**WHAT THE TASK ASKS**
Retype, exactly as written, every line from the one containing "The width and height of the screenshot is (430, 359)." through the last line of the records below, both included; skip the pictures.

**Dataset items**
*** Begin section ***

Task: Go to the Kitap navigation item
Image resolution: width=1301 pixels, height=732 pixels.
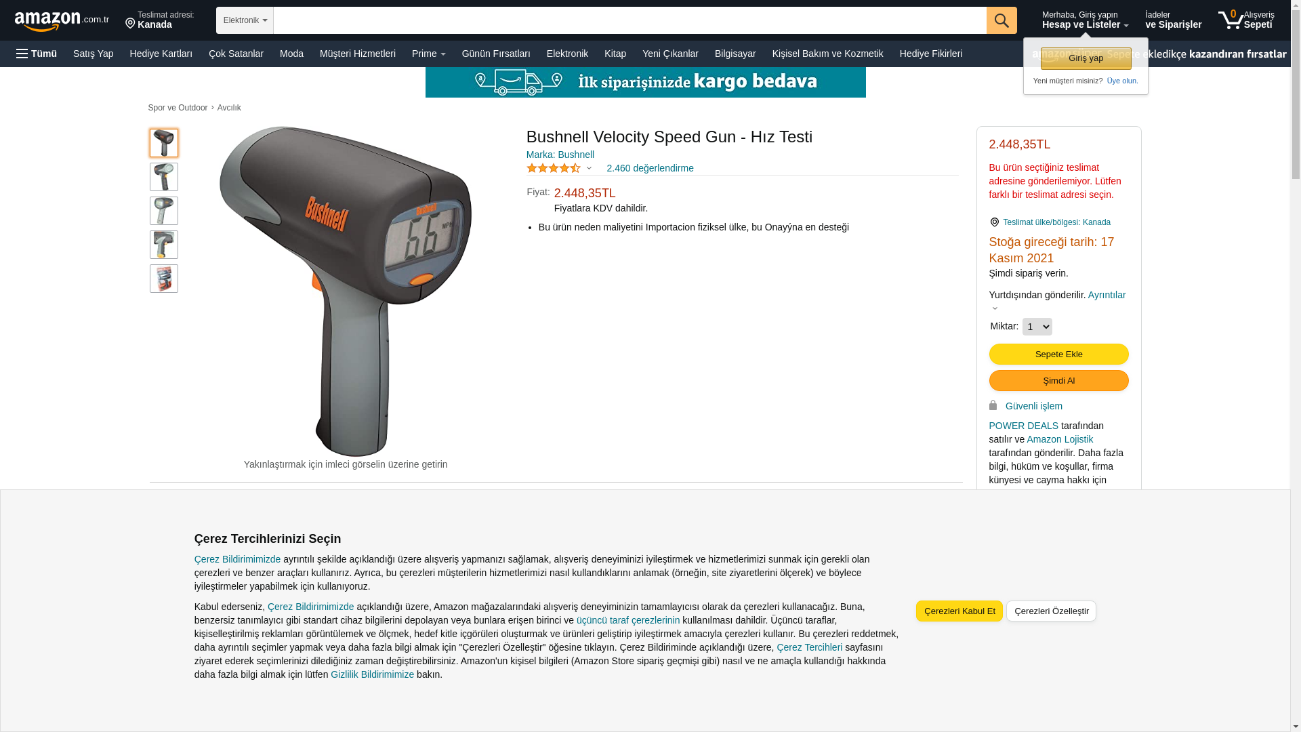Action: pos(615,54)
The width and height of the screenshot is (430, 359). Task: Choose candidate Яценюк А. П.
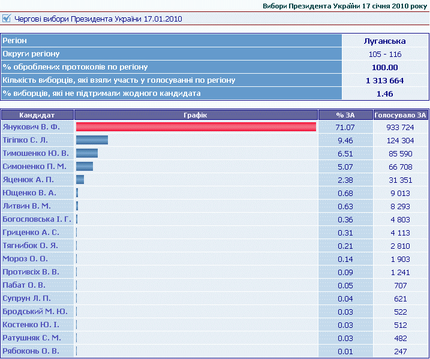click(x=28, y=180)

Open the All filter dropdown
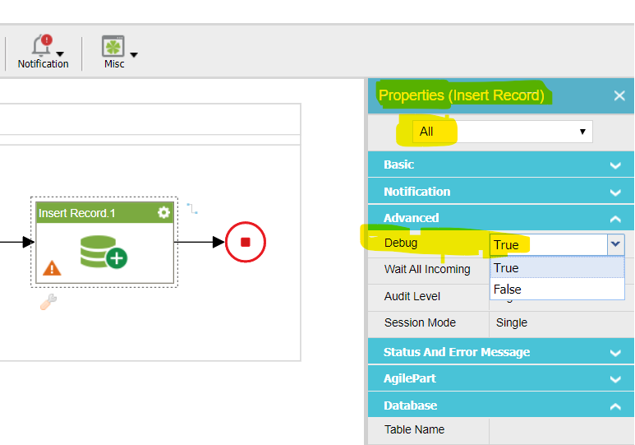[x=503, y=132]
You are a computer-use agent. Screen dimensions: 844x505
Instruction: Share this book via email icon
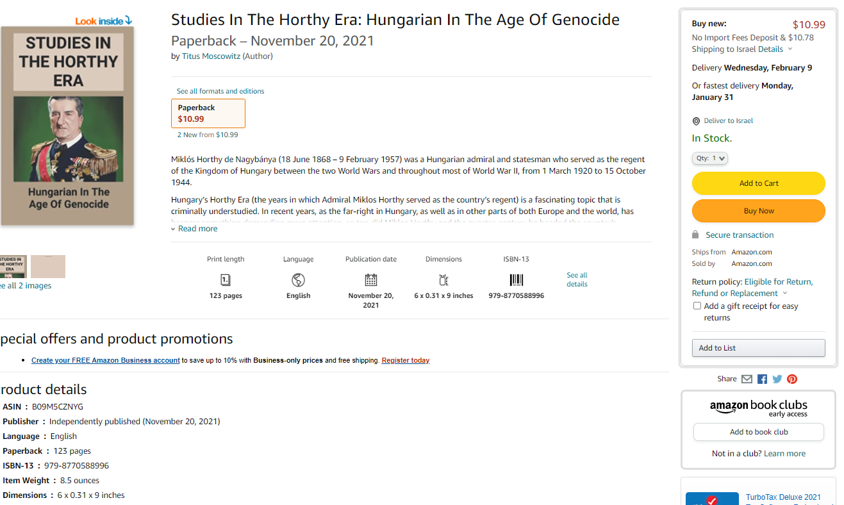tap(747, 379)
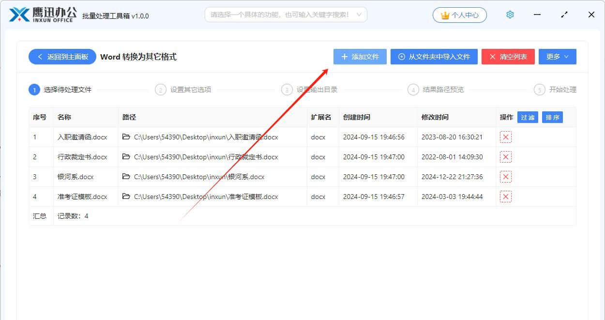Remove 准考证模板.docx using its red X icon
The width and height of the screenshot is (605, 320).
tap(505, 197)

*** End section ***

**RESPONSE TO THE EXERCISE**
The width and height of the screenshot is (430, 359). Task: Choose candidate Яценюк А. П.
click(x=28, y=180)

Open the All filter dropdown
[x=503, y=132]
You are a computer-use agent. Screen dimensions: 844x505
Instruction: Share this book via email icon
tap(747, 379)
Remove 准考证模板.docx using its red X icon
The width and height of the screenshot is (605, 320).
tap(505, 197)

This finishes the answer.